Exercise instructions:
Answer these questions from the text on reconstructing images from low-light spike streams.
(a) Which two modules does the proposed reconstruction method benefit from?
(b) What kind of module extracts deep features from the light-robust representation?
(c) What two parts mainly make up LR-Rep?

Text to read:
* start *
To overcome the challenge of low-light spike streams, i.e. the recorded information is sparse (see Fig.1), we propose a light-robust reconstruction method that can fully utilize temporal information of spike streams. It is beneficial from two modules: 1. A light-robust representation, LR-Rep. 2. A fusion module. As shown in Fig. 3, to recover the light intensity information at time $t_{i}$ , $\mathbf{Y}_{t_{i}}$ , we first calculate the light-robust representation at time $t_{i}$ , written as $\mathbf{Rep}_{t_{i}}$ . Then, we use a ResNet module to extract deep features, $\mathbf{F}_{t_{i}}$ , from $\mathbf{Rep}_{t_{i}}$ . $\mathbf{F}_{t_{i}}$ is fused with forward (backward) temporal features as $\mathbf{F}_{t_{i}}^{f}$ ( $\mathbf{F}_{t_{i}}^{b}$ ). Finally, we reconstruct the image at time ${t_{i}}$ , $\mathbf{\hat{Y}}_{t_{i}}$ with $\mathbf{F}_{t_{i}}^{f}$ and $\mathbf{F}_{t_{i}}^{b}$ .

4.3 Light-robust Representation

As shown in Fig. 4, a light-robust representation, LR-Rep, is proposed to aggregate the information in low-light spike streams. LR-Rep mainly consists of two parts, GISI transform and feature extraction.
* end *
Excerpted data:
* start *
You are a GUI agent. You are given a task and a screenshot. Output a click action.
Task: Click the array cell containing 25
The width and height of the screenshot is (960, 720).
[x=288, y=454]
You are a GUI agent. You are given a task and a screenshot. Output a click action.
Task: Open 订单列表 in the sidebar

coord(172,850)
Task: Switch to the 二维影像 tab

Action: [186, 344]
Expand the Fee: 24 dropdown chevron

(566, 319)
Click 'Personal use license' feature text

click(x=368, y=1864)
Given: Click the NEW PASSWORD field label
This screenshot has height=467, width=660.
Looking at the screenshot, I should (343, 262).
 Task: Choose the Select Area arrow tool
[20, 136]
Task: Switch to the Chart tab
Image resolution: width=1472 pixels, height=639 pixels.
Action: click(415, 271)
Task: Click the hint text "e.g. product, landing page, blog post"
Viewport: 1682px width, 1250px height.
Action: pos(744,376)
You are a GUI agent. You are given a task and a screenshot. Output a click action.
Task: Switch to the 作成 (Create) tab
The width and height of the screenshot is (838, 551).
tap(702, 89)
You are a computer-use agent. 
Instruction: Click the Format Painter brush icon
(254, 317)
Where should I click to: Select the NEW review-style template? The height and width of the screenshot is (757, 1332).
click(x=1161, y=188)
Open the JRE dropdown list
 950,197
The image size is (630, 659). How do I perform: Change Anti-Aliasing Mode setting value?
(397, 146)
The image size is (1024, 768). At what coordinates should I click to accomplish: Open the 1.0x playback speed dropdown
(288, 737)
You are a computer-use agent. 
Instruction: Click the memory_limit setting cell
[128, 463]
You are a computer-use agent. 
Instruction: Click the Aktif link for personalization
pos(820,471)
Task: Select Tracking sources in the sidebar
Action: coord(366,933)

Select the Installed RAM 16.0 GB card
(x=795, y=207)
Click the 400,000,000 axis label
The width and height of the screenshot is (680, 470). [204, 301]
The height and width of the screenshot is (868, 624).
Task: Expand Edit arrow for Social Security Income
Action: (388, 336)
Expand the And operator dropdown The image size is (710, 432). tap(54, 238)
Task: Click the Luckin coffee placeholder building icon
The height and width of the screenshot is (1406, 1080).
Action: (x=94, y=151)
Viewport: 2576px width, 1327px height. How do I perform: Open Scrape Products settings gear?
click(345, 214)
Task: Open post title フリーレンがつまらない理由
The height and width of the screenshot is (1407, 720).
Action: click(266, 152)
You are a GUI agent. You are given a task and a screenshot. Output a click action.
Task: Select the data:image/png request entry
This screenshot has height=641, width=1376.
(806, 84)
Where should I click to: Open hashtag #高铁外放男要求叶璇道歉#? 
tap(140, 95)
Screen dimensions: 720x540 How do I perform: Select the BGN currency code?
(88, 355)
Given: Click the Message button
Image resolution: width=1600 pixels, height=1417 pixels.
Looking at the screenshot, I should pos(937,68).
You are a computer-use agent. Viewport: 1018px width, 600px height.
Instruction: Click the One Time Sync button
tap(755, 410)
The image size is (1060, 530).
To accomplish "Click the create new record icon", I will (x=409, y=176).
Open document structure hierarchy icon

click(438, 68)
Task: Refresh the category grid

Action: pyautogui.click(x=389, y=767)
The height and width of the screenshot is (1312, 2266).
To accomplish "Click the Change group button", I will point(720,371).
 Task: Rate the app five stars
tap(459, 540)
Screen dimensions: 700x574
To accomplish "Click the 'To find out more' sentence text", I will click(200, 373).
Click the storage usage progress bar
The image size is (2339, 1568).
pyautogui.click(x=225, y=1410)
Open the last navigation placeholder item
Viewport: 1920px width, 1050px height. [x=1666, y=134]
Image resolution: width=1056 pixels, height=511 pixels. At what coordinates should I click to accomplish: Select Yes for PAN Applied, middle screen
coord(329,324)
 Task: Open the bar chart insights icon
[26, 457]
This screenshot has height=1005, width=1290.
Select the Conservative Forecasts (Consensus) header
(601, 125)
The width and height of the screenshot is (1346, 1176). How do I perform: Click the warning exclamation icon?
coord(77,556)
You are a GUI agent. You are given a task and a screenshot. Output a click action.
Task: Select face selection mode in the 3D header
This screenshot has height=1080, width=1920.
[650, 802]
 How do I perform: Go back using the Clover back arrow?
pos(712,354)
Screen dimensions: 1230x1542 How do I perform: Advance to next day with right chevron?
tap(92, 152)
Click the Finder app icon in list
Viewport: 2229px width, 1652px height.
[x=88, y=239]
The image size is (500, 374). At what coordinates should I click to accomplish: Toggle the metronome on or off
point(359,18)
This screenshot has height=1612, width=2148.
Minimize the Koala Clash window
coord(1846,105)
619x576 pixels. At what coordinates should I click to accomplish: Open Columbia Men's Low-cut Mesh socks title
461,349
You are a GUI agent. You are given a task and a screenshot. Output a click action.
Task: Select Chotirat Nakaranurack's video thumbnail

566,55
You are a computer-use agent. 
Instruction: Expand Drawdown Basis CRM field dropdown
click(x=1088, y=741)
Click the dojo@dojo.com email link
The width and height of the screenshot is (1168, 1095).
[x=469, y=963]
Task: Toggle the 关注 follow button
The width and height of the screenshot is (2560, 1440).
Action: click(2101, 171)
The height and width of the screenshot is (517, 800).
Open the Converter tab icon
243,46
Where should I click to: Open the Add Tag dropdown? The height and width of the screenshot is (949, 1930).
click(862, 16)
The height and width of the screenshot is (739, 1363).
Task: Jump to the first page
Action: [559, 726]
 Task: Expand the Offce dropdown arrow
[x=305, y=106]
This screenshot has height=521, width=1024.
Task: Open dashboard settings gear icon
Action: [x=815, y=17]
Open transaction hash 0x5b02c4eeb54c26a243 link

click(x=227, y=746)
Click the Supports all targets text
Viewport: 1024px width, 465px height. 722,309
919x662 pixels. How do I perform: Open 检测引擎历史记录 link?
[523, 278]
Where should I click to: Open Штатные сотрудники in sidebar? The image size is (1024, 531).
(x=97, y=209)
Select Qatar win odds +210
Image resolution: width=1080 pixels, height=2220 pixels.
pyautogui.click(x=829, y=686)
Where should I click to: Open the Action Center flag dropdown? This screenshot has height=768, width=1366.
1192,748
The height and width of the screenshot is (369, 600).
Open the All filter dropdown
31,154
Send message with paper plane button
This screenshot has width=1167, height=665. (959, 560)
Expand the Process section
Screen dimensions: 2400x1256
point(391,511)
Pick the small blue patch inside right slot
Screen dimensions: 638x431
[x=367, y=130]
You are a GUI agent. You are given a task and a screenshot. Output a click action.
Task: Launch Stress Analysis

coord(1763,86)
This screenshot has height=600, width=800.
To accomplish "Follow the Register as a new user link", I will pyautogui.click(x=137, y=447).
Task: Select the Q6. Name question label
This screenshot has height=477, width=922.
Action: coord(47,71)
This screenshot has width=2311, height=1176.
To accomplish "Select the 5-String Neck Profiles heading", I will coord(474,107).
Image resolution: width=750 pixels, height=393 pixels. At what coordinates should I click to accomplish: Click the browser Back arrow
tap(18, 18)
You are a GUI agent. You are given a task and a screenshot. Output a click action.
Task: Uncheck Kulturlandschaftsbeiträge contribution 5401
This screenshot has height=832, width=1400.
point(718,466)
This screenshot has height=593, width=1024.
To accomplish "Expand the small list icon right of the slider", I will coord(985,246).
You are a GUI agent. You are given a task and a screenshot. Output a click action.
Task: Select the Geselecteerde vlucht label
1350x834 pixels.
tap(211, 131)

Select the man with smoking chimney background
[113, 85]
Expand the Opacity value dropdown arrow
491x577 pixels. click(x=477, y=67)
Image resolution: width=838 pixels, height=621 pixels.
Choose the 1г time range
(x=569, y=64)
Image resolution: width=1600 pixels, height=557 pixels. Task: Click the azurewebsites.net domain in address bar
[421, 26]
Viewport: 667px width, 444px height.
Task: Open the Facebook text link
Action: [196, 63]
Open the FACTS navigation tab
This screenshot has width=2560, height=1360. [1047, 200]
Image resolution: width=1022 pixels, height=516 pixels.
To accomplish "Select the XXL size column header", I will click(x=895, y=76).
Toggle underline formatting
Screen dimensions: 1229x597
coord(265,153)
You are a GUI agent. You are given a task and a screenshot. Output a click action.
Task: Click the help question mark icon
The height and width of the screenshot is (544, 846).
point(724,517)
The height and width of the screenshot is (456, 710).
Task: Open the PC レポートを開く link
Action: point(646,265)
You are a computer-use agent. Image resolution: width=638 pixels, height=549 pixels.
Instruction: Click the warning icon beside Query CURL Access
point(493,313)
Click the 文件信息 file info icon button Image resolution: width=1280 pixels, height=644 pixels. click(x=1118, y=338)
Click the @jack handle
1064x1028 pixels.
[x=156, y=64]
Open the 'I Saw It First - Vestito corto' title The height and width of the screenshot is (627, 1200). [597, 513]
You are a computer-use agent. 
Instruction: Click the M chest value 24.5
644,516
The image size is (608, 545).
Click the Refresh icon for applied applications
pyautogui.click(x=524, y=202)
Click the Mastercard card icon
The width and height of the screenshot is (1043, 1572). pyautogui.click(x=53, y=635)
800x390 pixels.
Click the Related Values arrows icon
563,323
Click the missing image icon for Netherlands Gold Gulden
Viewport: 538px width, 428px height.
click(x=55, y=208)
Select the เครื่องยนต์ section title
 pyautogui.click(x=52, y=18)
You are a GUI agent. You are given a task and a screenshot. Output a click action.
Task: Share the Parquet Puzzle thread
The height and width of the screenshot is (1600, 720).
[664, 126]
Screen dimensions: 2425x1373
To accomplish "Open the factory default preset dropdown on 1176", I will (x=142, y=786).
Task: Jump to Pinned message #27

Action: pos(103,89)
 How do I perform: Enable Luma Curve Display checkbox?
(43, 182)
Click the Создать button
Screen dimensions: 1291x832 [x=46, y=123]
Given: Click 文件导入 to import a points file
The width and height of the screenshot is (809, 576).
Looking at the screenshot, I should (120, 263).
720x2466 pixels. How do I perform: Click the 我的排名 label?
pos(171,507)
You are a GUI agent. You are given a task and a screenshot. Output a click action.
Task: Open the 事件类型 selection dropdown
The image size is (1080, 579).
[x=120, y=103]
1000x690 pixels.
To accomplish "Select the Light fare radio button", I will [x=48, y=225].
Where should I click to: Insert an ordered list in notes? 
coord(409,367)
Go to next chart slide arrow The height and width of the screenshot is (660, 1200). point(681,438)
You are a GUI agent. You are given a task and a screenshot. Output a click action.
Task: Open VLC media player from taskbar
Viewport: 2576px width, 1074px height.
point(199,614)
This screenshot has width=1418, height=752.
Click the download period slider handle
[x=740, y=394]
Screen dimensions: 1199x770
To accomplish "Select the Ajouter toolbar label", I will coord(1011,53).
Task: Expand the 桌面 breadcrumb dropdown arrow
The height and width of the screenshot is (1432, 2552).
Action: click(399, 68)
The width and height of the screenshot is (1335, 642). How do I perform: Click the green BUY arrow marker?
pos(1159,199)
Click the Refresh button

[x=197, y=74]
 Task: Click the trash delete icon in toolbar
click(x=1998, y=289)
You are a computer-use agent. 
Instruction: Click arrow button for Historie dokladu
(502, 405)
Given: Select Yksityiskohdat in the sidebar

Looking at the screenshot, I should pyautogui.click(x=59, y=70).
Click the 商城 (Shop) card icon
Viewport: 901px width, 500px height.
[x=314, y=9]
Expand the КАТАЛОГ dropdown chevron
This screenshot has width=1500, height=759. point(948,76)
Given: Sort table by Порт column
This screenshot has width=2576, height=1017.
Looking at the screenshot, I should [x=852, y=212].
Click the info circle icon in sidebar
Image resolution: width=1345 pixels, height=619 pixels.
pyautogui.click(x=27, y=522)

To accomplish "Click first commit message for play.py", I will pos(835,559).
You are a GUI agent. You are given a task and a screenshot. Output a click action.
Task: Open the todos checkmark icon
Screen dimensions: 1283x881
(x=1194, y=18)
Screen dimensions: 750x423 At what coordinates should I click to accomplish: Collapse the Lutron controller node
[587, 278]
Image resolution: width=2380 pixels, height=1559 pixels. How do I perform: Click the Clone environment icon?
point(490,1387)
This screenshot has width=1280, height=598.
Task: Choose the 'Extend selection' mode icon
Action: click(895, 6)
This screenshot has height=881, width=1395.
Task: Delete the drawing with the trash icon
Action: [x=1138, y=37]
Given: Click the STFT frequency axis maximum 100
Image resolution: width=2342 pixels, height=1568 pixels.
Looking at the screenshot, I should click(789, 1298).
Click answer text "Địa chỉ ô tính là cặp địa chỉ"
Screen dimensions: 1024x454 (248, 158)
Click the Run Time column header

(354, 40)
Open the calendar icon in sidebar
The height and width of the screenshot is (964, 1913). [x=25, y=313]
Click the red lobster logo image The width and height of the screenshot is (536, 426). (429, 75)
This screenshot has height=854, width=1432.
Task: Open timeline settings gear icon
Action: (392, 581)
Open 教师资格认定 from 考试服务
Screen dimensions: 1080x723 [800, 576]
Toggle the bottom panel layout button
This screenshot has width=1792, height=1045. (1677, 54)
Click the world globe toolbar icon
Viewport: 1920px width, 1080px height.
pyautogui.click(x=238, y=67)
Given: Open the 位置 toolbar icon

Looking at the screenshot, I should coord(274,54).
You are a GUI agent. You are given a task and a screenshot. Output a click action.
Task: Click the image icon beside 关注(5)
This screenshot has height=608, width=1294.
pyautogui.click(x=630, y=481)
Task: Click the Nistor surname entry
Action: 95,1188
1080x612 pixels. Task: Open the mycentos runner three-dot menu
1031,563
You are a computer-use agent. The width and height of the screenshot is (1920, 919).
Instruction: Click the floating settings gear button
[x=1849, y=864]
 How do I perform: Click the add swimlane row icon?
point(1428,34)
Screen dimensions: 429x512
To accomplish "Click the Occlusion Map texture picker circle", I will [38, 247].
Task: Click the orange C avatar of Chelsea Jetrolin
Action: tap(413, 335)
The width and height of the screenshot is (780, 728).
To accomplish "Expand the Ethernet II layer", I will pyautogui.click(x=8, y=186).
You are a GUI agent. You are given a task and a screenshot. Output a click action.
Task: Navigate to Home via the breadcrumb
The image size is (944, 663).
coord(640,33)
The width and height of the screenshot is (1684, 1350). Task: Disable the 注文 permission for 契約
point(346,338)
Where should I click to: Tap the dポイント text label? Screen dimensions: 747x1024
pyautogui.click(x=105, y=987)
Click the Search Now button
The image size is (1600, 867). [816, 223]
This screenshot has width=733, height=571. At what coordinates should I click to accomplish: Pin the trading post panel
* end *
Expected answer:
(a) A light-robust representation, LR-Rep, and a fusion module.
(b) A ResNet module.
(c) GISI transform and feature extraction.